Recent Federal changes to mental health funding have created a rushed transition to a new model and insecure, short-term funding solutions, says Jesuit Social Services.
The organisation’s Support After Suicide program has worked with people bereaved by the suicide of a loved one since 2004. It serves as a bereavement support and a suicide prevention program. Support After Suicide, which delivers individual and group counselling, as well as home visits, men’s and children’s-specific activities and online resources, is impacted by the way suicide prevention programs are now funded at a Federal level.

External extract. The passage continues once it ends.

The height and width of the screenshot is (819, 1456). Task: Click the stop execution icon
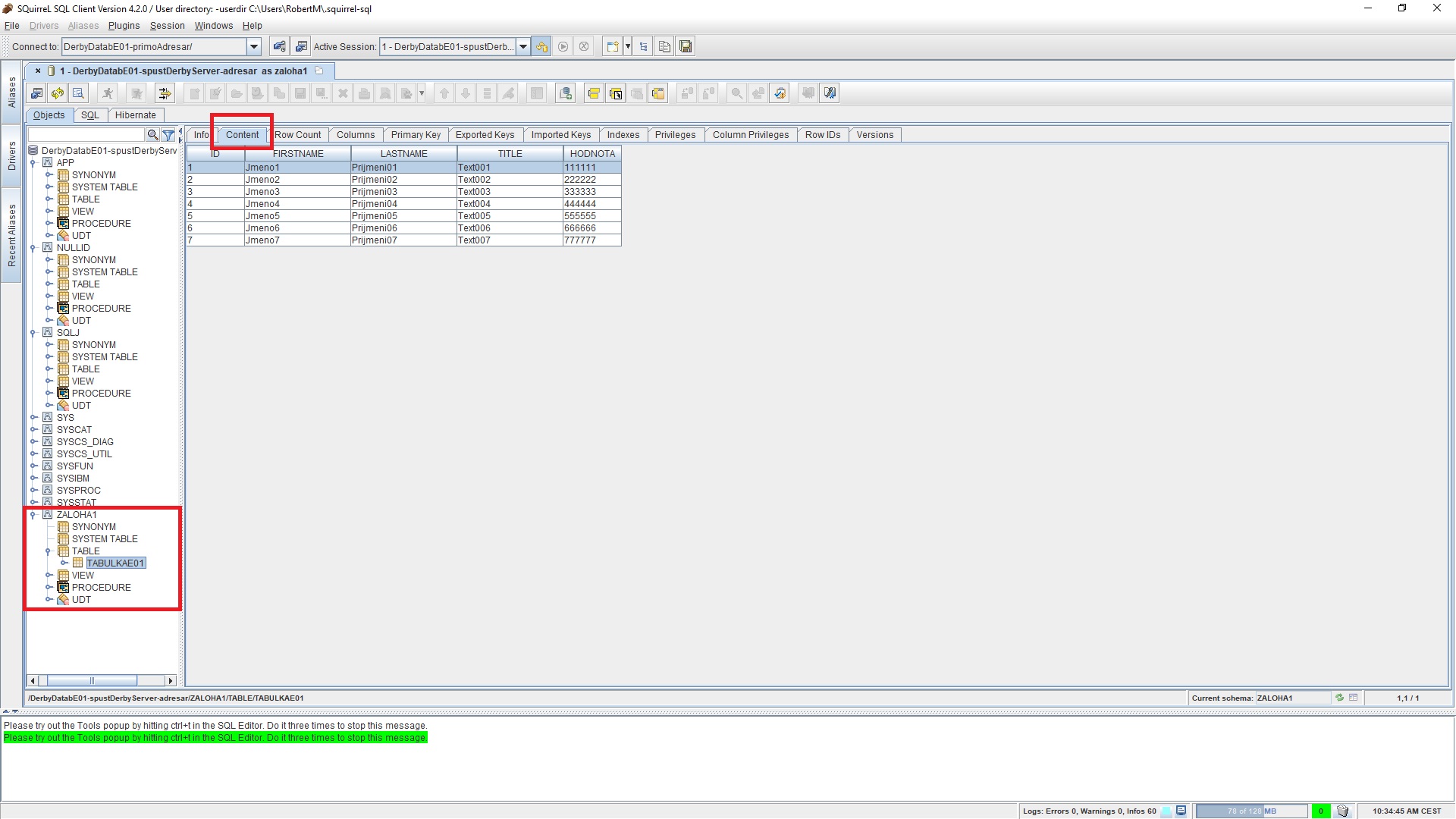pyautogui.click(x=585, y=46)
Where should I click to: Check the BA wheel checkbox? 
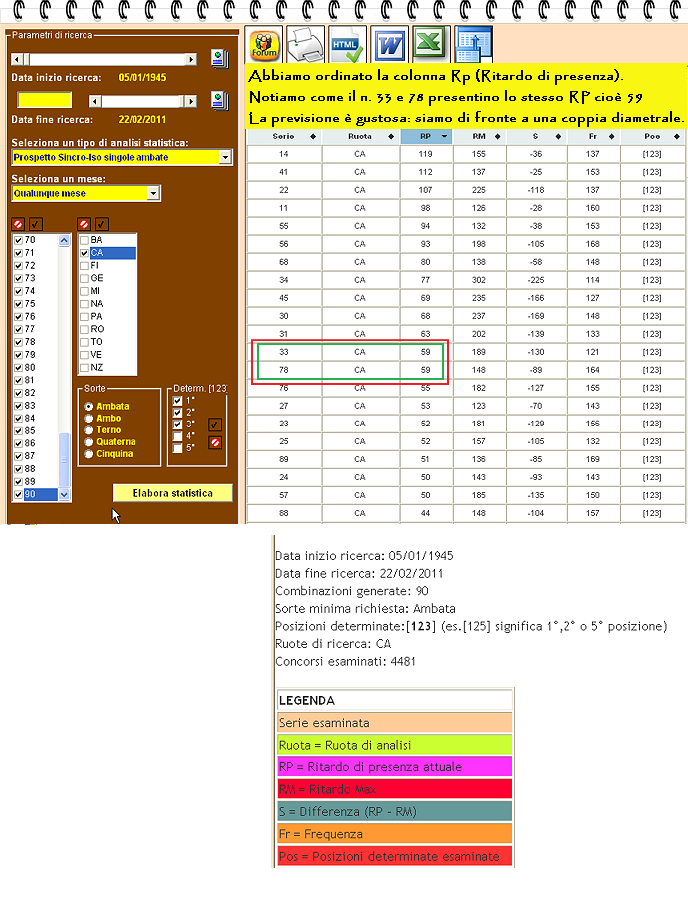(84, 240)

The program has previously received Commonwealth funding through the National Suicide Prevention Strategy, but after June 30 2016, funding will be devolved to local Primary Health Networks. The change to funding follows the release of the Commonwealth’s National Review of Mental Health Programmes and Services paper in November 2015.
“As a result of major changes to the way the mental health system is funded federally, Primary Health Networks are only able to provide services like Support After Suicide with 12 months’ funding from July 1, 2016,” says Jesuit Social Services CEO Julie Edwards.
Ms Edwards says that the Primary Health Networks are facing enormous challenges at this time as they transition to new service delivery arrangements. While Jesuit Social Services has now received confirmation of funding continuation from a number of Primary Health Networks across Victoria, there are concerns that the funding will not be enough to maintain an appropriate level of service and that a short-term 12-month commitment will leave Support After Suicide in limbo for another year.
“There has been a lack of information around the total amount of funding commissioned to Primary Health Networks to distribute locally. We do not know whether there’s the same amount, or less, in comparison with the previous model where services were funded directly by the Commonwealth,” says Ms Edwards.
In 2015, Support After Suicide received $608,000 of Commonwealth funding which provided 3,200 episodes of support and more than 100 group sessions involving more than 1,100 people. The program is Victoria Police’s select service for referring family members and loved ones after a suicide and is integrated into their eReferral process to enable police to make direct referrals when they respond to suicides. In 2015, more than 630 referrals were received from Victoria Police.
Ms Edwards says suicide prevention must be a key part of an effective mental health service model, and suicide postvention is a critical element in the service mix.
“The country’s suicide rates rose by almost 20 per cent between 2004 and 2014 and we know that people bereaved by the suicide of a loved one are more likely to take their own lives. Reducing Australia’s suicide rate will only occur with long-term commitment and long-term funding solutions.”